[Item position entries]
--------------------------------

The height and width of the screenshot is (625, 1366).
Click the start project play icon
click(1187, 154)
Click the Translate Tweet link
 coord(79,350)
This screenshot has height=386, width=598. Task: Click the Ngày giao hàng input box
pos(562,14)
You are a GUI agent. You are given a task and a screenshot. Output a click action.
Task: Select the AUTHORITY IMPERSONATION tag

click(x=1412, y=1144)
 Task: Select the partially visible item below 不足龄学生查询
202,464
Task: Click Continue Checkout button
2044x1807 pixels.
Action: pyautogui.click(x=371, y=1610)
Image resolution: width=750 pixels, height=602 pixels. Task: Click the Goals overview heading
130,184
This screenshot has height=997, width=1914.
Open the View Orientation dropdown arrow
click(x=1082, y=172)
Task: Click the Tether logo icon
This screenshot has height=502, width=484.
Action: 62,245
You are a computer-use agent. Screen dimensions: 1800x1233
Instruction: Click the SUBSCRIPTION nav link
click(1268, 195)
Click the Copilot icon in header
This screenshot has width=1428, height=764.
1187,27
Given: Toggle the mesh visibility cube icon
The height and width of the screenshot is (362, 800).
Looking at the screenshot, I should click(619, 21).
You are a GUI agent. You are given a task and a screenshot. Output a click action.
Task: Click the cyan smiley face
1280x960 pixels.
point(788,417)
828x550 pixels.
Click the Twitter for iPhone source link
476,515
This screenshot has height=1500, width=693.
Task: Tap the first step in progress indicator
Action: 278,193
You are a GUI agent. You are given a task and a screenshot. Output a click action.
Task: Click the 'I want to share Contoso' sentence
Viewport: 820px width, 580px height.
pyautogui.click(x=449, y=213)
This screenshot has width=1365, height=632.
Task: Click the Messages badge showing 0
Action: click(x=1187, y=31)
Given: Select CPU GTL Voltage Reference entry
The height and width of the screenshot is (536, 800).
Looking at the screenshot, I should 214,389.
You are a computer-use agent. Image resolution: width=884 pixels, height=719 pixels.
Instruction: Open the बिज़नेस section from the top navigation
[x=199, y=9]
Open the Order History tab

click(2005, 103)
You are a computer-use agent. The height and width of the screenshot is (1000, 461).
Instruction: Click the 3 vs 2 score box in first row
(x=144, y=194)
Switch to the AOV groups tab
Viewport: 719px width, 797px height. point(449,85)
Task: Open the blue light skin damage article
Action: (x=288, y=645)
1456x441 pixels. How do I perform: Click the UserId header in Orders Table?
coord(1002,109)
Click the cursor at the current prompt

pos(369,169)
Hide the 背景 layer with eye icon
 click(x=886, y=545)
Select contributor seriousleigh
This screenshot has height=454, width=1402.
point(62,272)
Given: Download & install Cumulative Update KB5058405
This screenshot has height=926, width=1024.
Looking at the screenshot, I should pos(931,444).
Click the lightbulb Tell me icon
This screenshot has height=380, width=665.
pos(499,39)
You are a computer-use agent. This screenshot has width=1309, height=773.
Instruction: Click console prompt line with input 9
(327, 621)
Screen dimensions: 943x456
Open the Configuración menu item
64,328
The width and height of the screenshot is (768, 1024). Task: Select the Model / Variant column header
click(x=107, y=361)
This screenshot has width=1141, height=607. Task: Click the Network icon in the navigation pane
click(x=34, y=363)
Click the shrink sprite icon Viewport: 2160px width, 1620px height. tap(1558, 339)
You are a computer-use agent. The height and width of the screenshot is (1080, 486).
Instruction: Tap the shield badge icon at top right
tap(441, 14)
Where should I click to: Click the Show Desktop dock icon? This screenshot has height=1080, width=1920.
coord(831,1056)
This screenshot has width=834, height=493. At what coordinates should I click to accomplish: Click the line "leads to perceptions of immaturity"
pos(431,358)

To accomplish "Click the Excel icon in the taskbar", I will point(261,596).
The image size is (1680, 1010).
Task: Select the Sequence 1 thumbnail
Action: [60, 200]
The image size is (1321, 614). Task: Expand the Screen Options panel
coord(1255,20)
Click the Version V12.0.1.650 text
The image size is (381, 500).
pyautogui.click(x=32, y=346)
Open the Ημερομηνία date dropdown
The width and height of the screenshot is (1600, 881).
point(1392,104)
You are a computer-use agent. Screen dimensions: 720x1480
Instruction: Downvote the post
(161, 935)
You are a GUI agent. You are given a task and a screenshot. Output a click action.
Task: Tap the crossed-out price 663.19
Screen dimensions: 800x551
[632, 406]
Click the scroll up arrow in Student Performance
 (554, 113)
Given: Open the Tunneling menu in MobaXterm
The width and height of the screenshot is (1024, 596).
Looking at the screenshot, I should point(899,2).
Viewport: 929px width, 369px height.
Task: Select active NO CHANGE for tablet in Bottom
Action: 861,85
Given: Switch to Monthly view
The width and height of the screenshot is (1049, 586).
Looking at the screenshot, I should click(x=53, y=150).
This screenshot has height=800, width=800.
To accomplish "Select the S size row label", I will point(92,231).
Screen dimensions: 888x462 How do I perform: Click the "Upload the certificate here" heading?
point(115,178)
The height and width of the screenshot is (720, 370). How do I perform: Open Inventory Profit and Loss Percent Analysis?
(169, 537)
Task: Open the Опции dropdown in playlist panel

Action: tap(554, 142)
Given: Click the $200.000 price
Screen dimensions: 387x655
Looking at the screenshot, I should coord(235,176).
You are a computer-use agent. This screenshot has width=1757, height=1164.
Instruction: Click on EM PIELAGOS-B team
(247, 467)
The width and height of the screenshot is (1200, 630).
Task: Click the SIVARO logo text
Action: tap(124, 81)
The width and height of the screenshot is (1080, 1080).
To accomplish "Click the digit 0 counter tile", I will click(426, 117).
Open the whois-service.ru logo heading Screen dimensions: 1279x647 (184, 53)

--------------------------------

Can you update the data above by changing every "GUI agent" to "interface agent" and leaving everything else as it is?

The height and width of the screenshot is (625, 1366).
Click the start project play icon
click(1187, 154)
Click the Translate Tweet link
 coord(79,350)
This screenshot has height=386, width=598. Task: Click the Ngày giao hàng input box
pos(562,14)
You are a interface agent. You are given a task and a screenshot. Output a click action.
Task: Select the AUTHORITY IMPERSONATION tag

click(x=1412, y=1144)
 Task: Select the partially visible item below 不足龄学生查询
202,464
Task: Click Continue Checkout button
2044x1807 pixels.
Action: pyautogui.click(x=371, y=1610)
Image resolution: width=750 pixels, height=602 pixels. Task: Click the Goals overview heading
130,184
This screenshot has height=997, width=1914.
Open the View Orientation dropdown arrow
click(x=1082, y=172)
Task: Click the Tether logo icon
This screenshot has height=502, width=484.
Action: 62,245
You are a computer-use agent. Screen dimensions: 1800x1233
Instruction: Click the SUBSCRIPTION nav link
click(1268, 195)
Click the Copilot icon in header
This screenshot has width=1428, height=764.
1187,27
Given: Toggle the mesh visibility cube icon
The height and width of the screenshot is (362, 800).
Looking at the screenshot, I should click(619, 21).
You are a interface agent. You are given a task and a screenshot. Output a click action.
Task: Click the cyan smiley face
1280x960 pixels.
point(788,417)
828x550 pixels.
Click the Twitter for iPhone source link
476,515
This screenshot has height=1500, width=693.
Task: Tap the first step in progress indicator
Action: 278,193
You are a interface agent. You are given a task and a screenshot. Output a click action.
Task: Click the 'I want to share Contoso' sentence
Viewport: 820px width, 580px height.
pyautogui.click(x=449, y=213)
This screenshot has width=1365, height=632.
Task: Click the Messages badge showing 0
Action: click(x=1187, y=31)
Given: Select CPU GTL Voltage Reference entry
The height and width of the screenshot is (536, 800).
Looking at the screenshot, I should 214,389.
You are a computer-use agent. Image resolution: width=884 pixels, height=719 pixels.
Instruction: Open the बिज़नेस section from the top navigation
[x=199, y=9]
Open the Order History tab

click(2005, 103)
You are a computer-use agent. The height and width of the screenshot is (1000, 461).
Instruction: Click the 3 vs 2 score box in first row
(x=144, y=194)
Switch to the AOV groups tab
Viewport: 719px width, 797px height. point(449,85)
Task: Open the blue light skin damage article
Action: (x=288, y=645)
1456x441 pixels. How do I perform: Click the UserId header in Orders Table?
coord(1002,109)
Click the cursor at the current prompt

pos(369,169)
Hide the 背景 layer with eye icon
 click(x=886, y=545)
Select contributor seriousleigh
This screenshot has height=454, width=1402.
point(62,272)
Given: Download & install Cumulative Update KB5058405
This screenshot has height=926, width=1024.
Looking at the screenshot, I should pos(931,444).
Click the lightbulb Tell me icon
This screenshot has height=380, width=665.
pos(499,39)
You are a computer-use agent. This screenshot has width=1309, height=773.
Instruction: Click console prompt line with input 9
(327, 621)
Screen dimensions: 943x456
Open the Configuración menu item
64,328
The width and height of the screenshot is (768, 1024). Task: Select the Model / Variant column header
click(x=107, y=361)
This screenshot has width=1141, height=607. Task: Click the Network icon in the navigation pane
click(x=34, y=363)
Click the shrink sprite icon Viewport: 2160px width, 1620px height. tap(1558, 339)
You are a computer-use agent. The height and width of the screenshot is (1080, 486).
Instruction: Tap the shield badge icon at top right
tap(441, 14)
Where should I click to: Click the Show Desktop dock icon? This screenshot has height=1080, width=1920.
coord(831,1056)
This screenshot has width=834, height=493. At what coordinates should I click to accomplish: Click the line "leads to perceptions of immaturity"
pos(431,358)

To accomplish "Click the Excel icon in the taskbar", I will point(261,596).
The image size is (1680, 1010).
Task: Select the Sequence 1 thumbnail
Action: [60, 200]
The image size is (1321, 614). Task: Expand the Screen Options panel
coord(1255,20)
Click the Version V12.0.1.650 text
The image size is (381, 500).
pyautogui.click(x=32, y=346)
Open the Ημερομηνία date dropdown
The width and height of the screenshot is (1600, 881).
point(1392,104)
You are a computer-use agent. Screen dimensions: 720x1480
Instruction: Downvote the post
(161, 935)
You are a interface agent. You are given a task and a screenshot. Output a click action.
Task: Tap the crossed-out price 663.19
Screen dimensions: 800x551
[632, 406]
Click the scroll up arrow in Student Performance
 (554, 113)
Given: Open the Tunneling menu in MobaXterm
The width and height of the screenshot is (1024, 596).
Looking at the screenshot, I should point(899,2).
Viewport: 929px width, 369px height.
Task: Select active NO CHANGE for tablet in Bottom
Action: 861,85
Given: Switch to Monthly view
The width and height of the screenshot is (1049, 586).
Looking at the screenshot, I should click(x=53, y=150).
This screenshot has height=800, width=800.
To accomplish "Select the S size row label", I will point(92,231).
Screen dimensions: 888x462 How do I perform: Click the "Upload the certificate here" heading?
point(115,178)
The height and width of the screenshot is (720, 370). How do I perform: Open Inventory Profit and Loss Percent Analysis?
(169, 537)
Task: Open the Опции dropdown in playlist panel

Action: tap(554, 142)
Given: Click the $200.000 price
Screen dimensions: 387x655
Looking at the screenshot, I should coord(235,176).
You are a computer-use agent. This screenshot has width=1757, height=1164.
Instruction: Click on EM PIELAGOS-B team
(247, 467)
The width and height of the screenshot is (1200, 630).
Task: Click the SIVARO logo text
Action: tap(124, 81)
The width and height of the screenshot is (1080, 1080).
To accomplish "Click the digit 0 counter tile", I will click(426, 117).
Open the whois-service.ru logo heading Screen dimensions: 1279x647 (184, 53)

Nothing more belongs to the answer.